● Direction
From the entries below, pull out every line that contains the word "screenshot", matching its case exactly.
-------- Data excerpts
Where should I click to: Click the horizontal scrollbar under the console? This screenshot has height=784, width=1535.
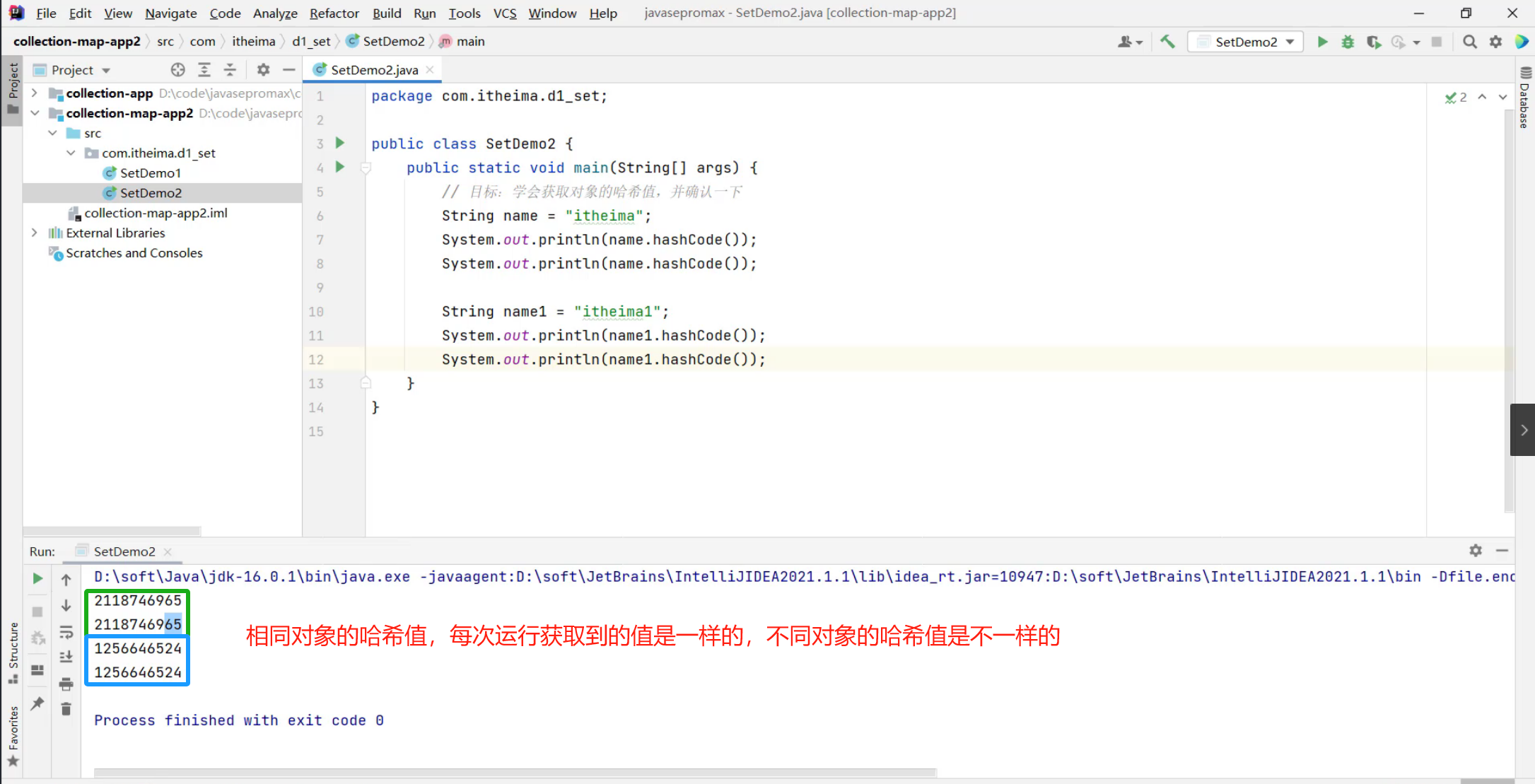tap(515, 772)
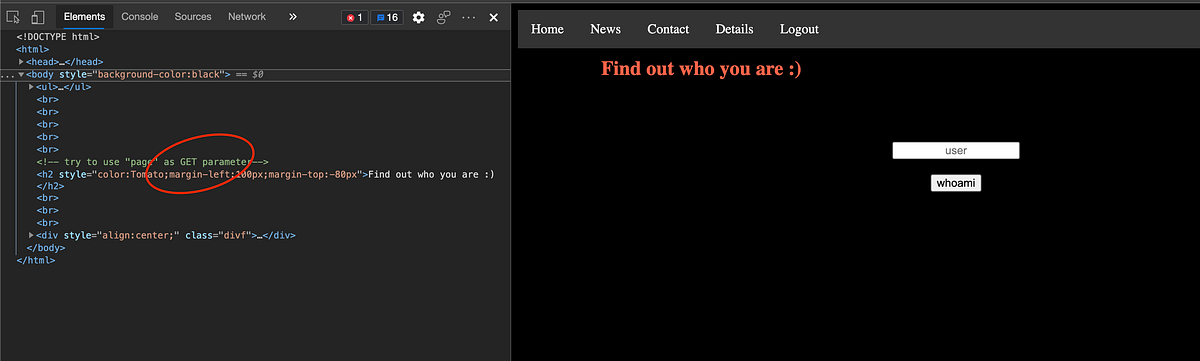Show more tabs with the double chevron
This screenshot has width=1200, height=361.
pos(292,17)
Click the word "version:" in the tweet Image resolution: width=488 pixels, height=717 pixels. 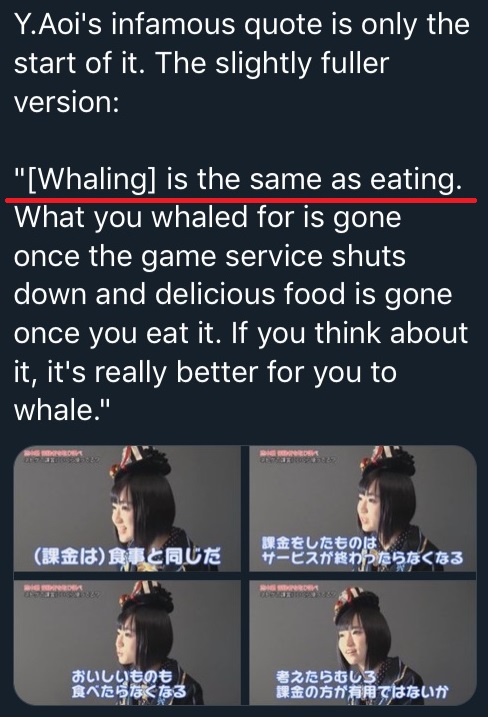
----------------
● Solution to this exercise
Where should I click to: Click the horizontal scrollbar under the console? This screenshot has height=784, width=1535.
This screenshot has width=1200, height=361.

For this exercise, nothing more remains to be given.